In Short

By Tim Winterstein

By the time you read this, I will be at the 19th annual Newport Beach Film Festival. Since I started attending with my brother, Jay, six or seven years ago, one of the things that I’ve come to appreciate is the short film program. This will be my second year as a short film programmer, but even before last year, I found that short films were among the more interesting and provocative films I saw. In fact, short films often make a film festival worthwhile because you’re unlikely to see many of them anywhere else.

Sometimes shorts are made to secure funding for a feature film. Sometimes they’re made as a side-project to get a filmmaker’s name out there. Sometimes they’re made as a labor of love, simply because there’s an idea there. But short films don’t usually make any money. Except at film festivals, short films are rarely seen in theaters. You can find them more often now on streaming services, but they still are not nearly as prevalent as features.

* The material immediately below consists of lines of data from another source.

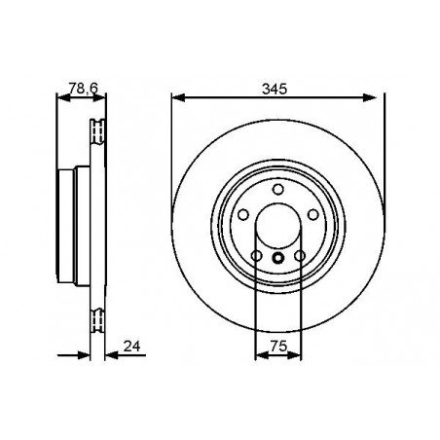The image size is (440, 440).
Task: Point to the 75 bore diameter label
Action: pyautogui.click(x=277, y=345)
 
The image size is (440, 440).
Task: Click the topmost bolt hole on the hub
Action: pyautogui.click(x=277, y=189)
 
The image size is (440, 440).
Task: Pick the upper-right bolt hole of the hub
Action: pyautogui.click(x=314, y=217)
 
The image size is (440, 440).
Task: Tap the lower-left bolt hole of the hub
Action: pyautogui.click(x=255, y=257)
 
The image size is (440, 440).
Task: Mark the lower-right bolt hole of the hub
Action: pyautogui.click(x=301, y=257)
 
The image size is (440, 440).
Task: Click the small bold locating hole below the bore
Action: pyautogui.click(x=277, y=258)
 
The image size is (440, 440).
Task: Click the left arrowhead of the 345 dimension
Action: pyautogui.click(x=176, y=97)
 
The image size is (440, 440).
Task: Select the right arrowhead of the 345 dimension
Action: pyautogui.click(x=379, y=97)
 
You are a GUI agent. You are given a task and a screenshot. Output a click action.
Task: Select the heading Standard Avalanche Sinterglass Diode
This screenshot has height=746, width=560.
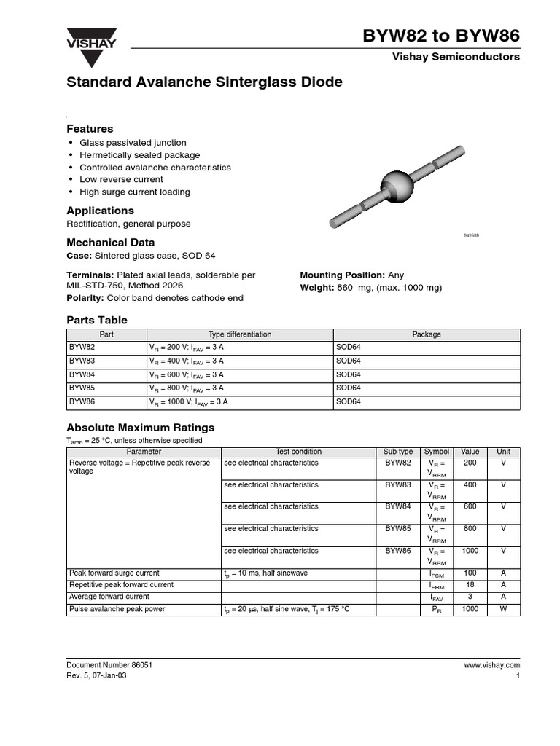[x=204, y=82]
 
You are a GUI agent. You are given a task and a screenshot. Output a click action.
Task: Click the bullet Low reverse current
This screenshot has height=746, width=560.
[x=121, y=179]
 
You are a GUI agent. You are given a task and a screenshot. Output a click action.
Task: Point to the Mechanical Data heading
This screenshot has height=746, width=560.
[x=111, y=242]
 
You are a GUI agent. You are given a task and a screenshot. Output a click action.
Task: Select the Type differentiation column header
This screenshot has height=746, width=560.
[x=239, y=334]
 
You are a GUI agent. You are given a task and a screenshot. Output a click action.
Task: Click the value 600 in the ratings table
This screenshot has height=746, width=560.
[x=470, y=506]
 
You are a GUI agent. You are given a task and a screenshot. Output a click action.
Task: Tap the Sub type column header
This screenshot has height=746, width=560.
[x=398, y=452]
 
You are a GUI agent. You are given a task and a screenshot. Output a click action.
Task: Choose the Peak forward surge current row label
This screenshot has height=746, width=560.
[x=114, y=573]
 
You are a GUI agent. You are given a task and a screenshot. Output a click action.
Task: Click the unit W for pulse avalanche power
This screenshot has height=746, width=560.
[x=503, y=609]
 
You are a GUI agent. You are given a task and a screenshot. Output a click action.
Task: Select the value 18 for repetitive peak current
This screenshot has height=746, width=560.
[x=470, y=585]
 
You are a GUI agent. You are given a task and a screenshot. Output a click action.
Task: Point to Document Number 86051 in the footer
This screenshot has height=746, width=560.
[x=109, y=665]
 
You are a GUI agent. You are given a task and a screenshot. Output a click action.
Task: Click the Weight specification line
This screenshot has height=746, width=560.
[x=370, y=288]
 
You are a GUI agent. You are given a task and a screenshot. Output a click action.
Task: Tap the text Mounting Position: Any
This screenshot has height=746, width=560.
[x=351, y=275]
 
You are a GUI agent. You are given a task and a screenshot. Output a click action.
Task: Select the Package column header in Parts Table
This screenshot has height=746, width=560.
[x=427, y=334]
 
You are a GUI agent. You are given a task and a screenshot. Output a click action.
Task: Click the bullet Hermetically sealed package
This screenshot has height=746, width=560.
[x=139, y=155]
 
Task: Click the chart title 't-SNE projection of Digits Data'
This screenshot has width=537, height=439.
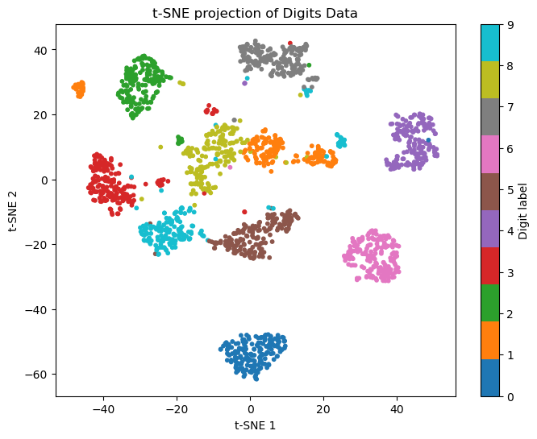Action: point(255,13)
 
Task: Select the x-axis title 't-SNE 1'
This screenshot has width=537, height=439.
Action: point(255,425)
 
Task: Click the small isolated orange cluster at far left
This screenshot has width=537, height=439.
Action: point(79,89)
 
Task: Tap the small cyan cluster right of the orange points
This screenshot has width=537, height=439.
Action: point(341,142)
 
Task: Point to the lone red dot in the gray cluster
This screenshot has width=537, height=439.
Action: point(290,43)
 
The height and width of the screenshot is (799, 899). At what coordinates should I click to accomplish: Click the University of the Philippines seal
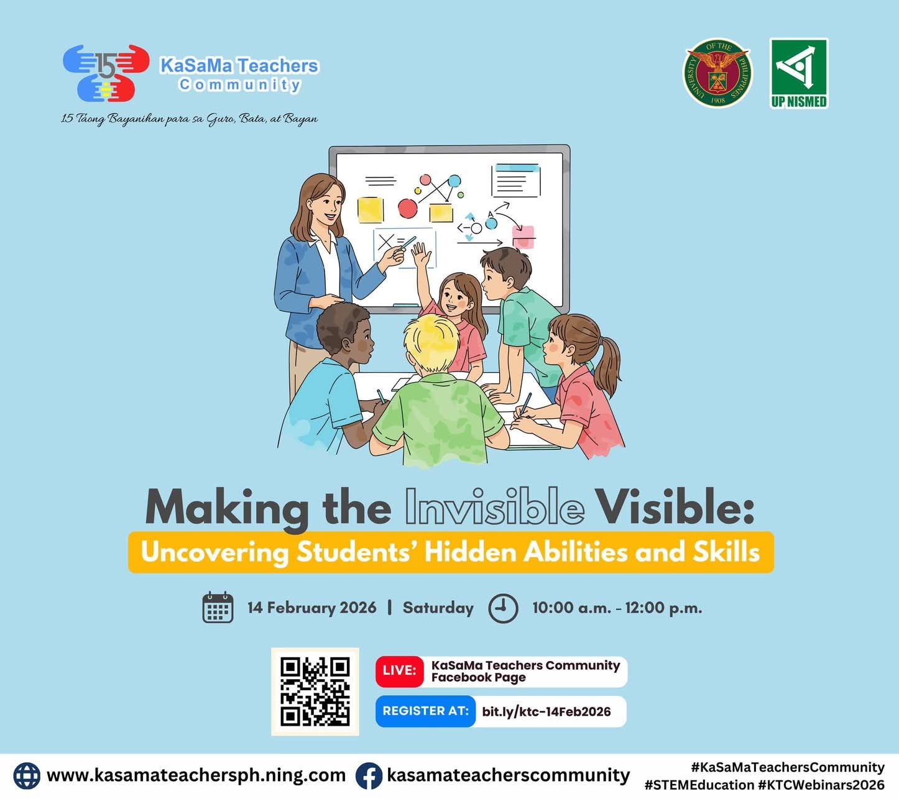(717, 73)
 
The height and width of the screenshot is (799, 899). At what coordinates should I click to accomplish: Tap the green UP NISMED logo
(799, 73)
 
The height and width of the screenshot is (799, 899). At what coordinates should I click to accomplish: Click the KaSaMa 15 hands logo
(106, 73)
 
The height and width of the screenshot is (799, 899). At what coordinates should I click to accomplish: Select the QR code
(315, 692)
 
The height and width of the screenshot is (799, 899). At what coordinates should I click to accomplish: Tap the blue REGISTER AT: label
(425, 711)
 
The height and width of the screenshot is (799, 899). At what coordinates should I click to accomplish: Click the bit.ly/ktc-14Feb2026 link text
(546, 711)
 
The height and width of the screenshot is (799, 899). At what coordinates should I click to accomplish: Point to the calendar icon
(218, 608)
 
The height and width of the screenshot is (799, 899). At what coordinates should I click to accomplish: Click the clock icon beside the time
(503, 608)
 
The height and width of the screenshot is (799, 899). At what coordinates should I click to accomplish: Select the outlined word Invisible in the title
(494, 506)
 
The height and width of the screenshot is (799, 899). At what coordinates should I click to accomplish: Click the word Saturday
(438, 608)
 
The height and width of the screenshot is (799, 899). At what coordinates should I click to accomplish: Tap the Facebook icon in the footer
(369, 776)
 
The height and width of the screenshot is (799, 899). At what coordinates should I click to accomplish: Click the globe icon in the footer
(27, 776)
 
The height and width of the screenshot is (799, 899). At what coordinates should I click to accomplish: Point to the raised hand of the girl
(421, 255)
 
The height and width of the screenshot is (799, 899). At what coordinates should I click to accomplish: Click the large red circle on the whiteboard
(407, 208)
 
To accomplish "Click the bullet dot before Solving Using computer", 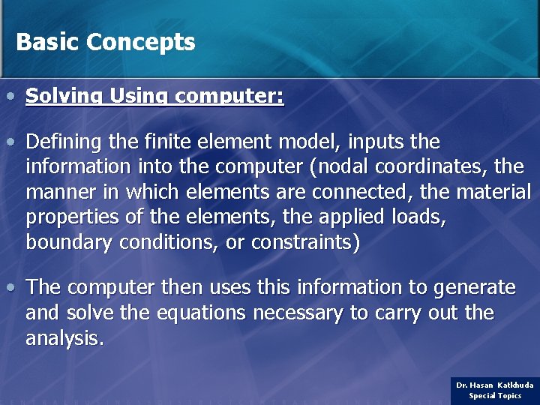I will pos(10,97).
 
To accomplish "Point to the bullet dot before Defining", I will pos(10,142).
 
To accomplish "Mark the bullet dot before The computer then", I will pos(10,287).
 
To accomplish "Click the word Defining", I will pos(61,142).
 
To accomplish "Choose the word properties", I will pos(67,218).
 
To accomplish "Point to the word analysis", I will pos(64,338).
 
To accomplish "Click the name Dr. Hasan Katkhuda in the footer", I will pos(495,385).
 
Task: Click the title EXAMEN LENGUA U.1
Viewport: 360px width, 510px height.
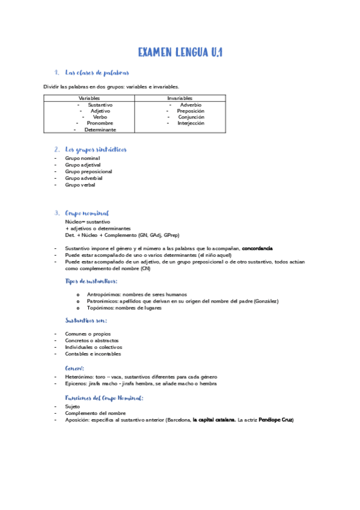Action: point(180,53)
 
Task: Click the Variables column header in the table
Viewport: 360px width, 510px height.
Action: point(89,98)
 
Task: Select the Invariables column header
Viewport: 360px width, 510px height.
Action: point(180,98)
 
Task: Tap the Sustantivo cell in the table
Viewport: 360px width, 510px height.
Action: point(100,105)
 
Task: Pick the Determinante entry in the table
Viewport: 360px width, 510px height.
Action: point(100,129)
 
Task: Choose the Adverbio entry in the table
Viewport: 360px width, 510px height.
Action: point(191,105)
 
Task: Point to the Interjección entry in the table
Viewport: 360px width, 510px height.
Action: point(191,123)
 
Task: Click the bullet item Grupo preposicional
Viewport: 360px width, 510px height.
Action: point(88,171)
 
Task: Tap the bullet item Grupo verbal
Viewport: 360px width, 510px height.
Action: point(80,185)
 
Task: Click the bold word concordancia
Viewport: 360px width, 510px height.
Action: point(257,248)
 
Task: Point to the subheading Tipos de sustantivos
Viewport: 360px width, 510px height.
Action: point(91,281)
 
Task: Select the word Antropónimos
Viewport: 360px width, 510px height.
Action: point(103,295)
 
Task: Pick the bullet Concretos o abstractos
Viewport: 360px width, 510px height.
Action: point(92,340)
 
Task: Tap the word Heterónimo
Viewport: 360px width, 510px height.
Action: point(79,377)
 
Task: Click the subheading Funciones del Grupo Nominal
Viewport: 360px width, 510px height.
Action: point(104,398)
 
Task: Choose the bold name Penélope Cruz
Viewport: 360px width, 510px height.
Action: point(276,420)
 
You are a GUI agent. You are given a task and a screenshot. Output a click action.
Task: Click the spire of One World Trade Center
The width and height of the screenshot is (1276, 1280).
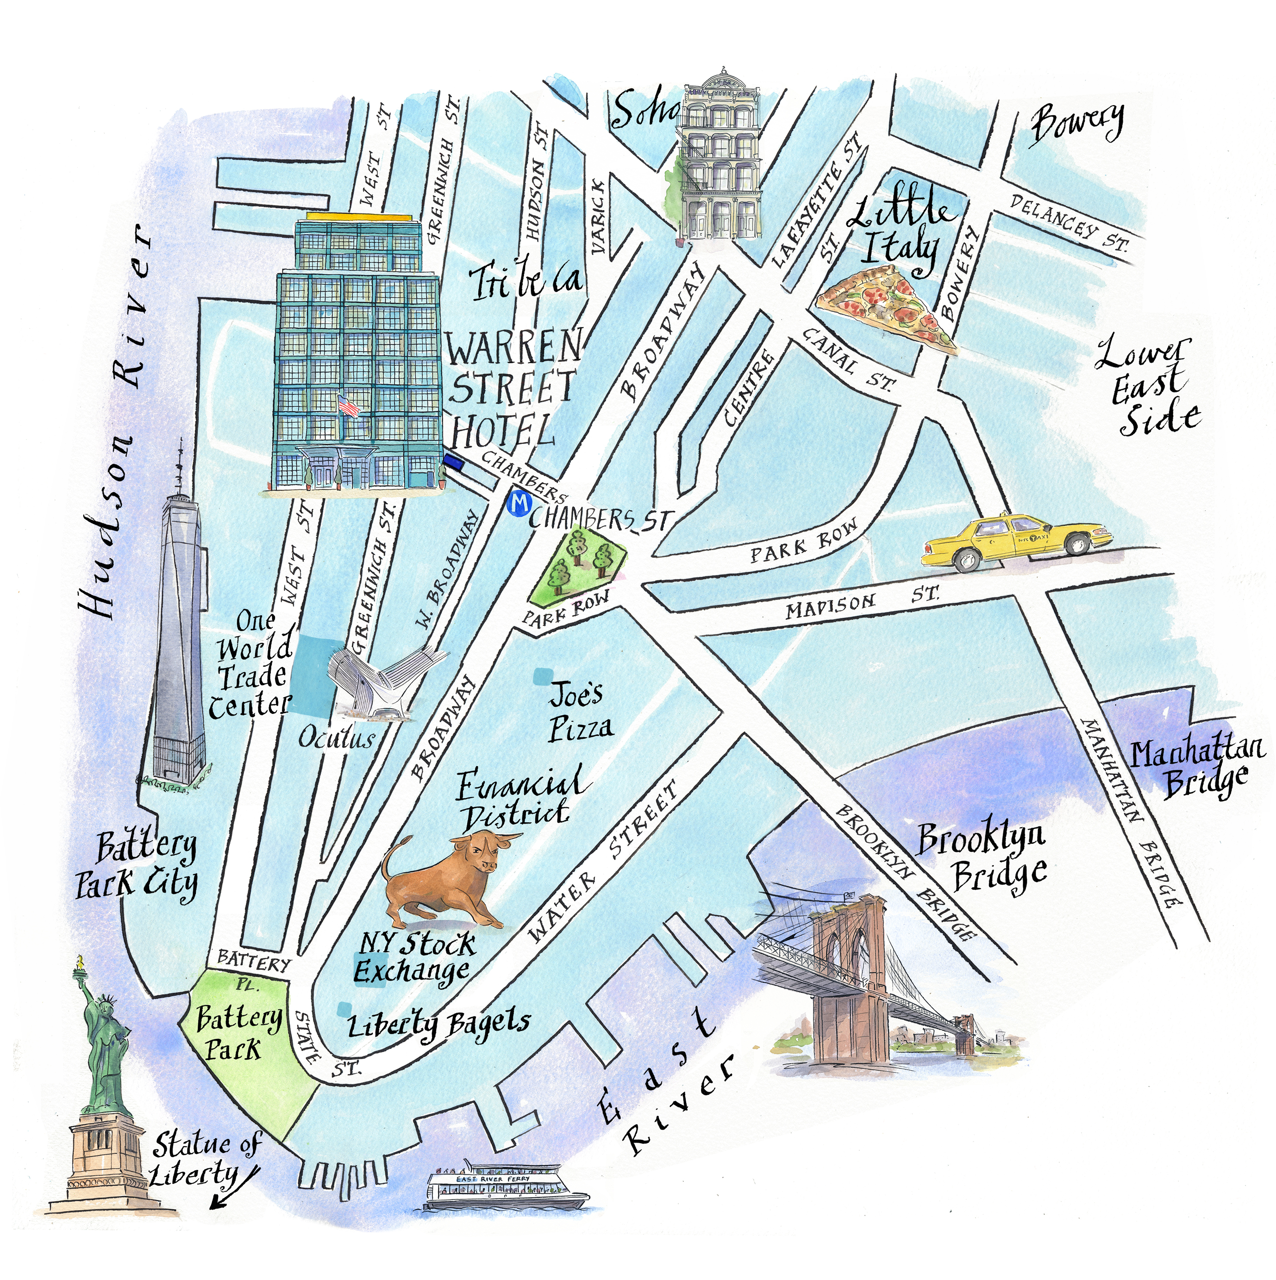(x=179, y=464)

You have to tell the story in a different way from a feature if you make a short film, similar to the difference between a novel and a short story. You don’t have the luxury of letting a narrative develop over 90 minutes. Very often, if the opening scene of a short doesn’t set the tone immediately, it’s not going to be successful.

I watched more than 300 short films this year, and there were maybe a dozen that will stick in my mind. It’s hard not to be derivative, and the problems that plague bad features plague bad shorts. But one of the best things is that if you don’t like a given film, it’s over relatively quickly and you’re on to another film. Even so, there are some great ones that were accepted into the NBFF (as well as some great ones that were not).

I’m happy to have all of the films I’m programming, but I think you should especially keep an eye out on Vimeo, YouTube, or iTunes for these:

All Exchanges Final is a frequently funny and wry film that imagines what it would be like if you could exchange your life for the life of a terminally ill person. What is the actual value of human life, and who decides what that value is? It’s playing with four other shorts on Saturday at 3:30 pm.

I love Scandinavian films, so anything that takes place in dark, snowy, remote places automatically gains some points with me. Of the films I’m programming, the Norwegian film Seven is one that struck me. Tiny religious sects, arcane punishments, and ingenious ways of deciding cases all come together in a spare, minimal setting on a large lake surrounded by mountains. It’s playing with five other shorts on Sunday at 1:15 pm.

Hotel Room is a well-made and twisting examination of the ways that human lives interact beyond what any one person can understand or control. What effects do our decisions have on other people? What if we had made different decisions? The answers to those questions might be beyond us, but Hotel Room is effective in making us think about them. It plays with five other shorts on Sunday at 3:30 pm.

I think that unique films, even if they are divisive, strange, or hard to understand, deserve to be seen. So I’m glad I get to program the Short and Surreal block. Ovum is a film without dialogue but is evocative of taking opportunities when they are presented and chasing down impossible outcomes. The strangest film I saw this year (and for that reason I had to have it) was Sea Monster. It’s a metaphor for dealing with trauma, but is the woman a killer (my interpretation)? Is it a miscarriage? What is actually going on? But the feel and sound are both great. These play with five other films on Tuesday at 6 pm.

Finally, of the films I’m programming, there is a Russian film called The Monk and an Australian film called Cold Hearts that tell great short stories but also evoke the places where they’re made. Cold Hearts, like Seven, is about justice and what actually makes for it. The Monk reminds me of The Island and explores the nature of forgiveness in the context of an irreparably broken marriage. These play with four other shorts on Tuesday at 8:30 pm.

There is one other short playing this year that I’m not programming, but it is perhaps the one that’s stuck with me the longest. Another Scandinavian film (also from Norway), You’ve made your bed, now lie in it is really about what things we hold on to in this life and whether revenge is worth the trouble it causes, including the damage to ourselves. (I liked it so much, I used it in a sermon here.) It’s playing with four other shorts on Saturday at 1:15 pm.

If you have the opportunity to see short films at a film festival, take the chance. You’ll see things you’d likely not otherwise see, and a short film block is a completely different kind of experience from a feature. And if you’re close to Newport Beach this coming week, come say hi. Maybe I have an extra film ticket lying around.